● **What the task asks**:
Copy the material below exactly, but only from the line with "Creative Commons Attribution-NonCommercial" onward, the final line included.

--- Extracted material Enclosed Below ---

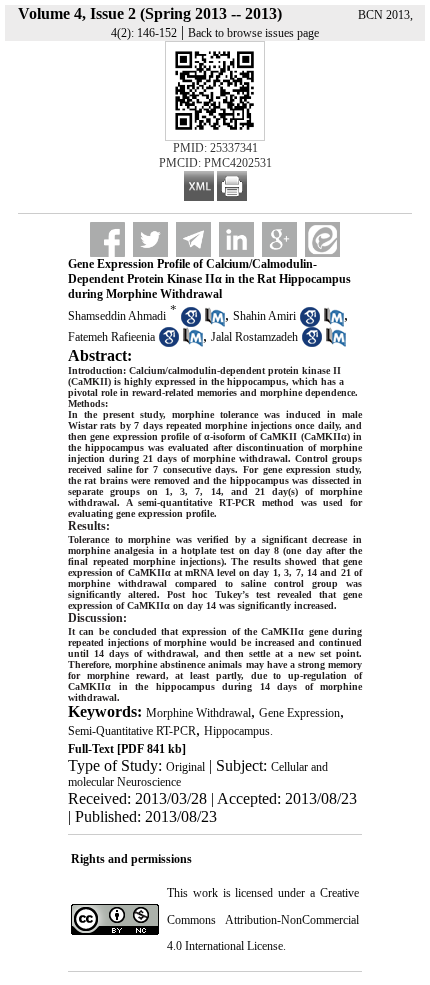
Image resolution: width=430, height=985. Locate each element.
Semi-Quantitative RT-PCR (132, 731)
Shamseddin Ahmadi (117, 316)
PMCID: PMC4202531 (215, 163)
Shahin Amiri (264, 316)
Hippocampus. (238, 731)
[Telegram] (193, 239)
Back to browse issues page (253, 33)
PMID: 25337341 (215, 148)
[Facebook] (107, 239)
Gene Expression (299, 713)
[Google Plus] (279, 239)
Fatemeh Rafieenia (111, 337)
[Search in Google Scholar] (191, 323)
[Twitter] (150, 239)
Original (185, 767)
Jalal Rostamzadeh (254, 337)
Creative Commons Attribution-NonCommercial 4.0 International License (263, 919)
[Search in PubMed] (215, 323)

--- End of Enclosed Extracted material ---

● **Your solution**:
Creative Commons Attribution-NonCommercial 4.0 International License (263, 919)
[Search in PubMed] (215, 323)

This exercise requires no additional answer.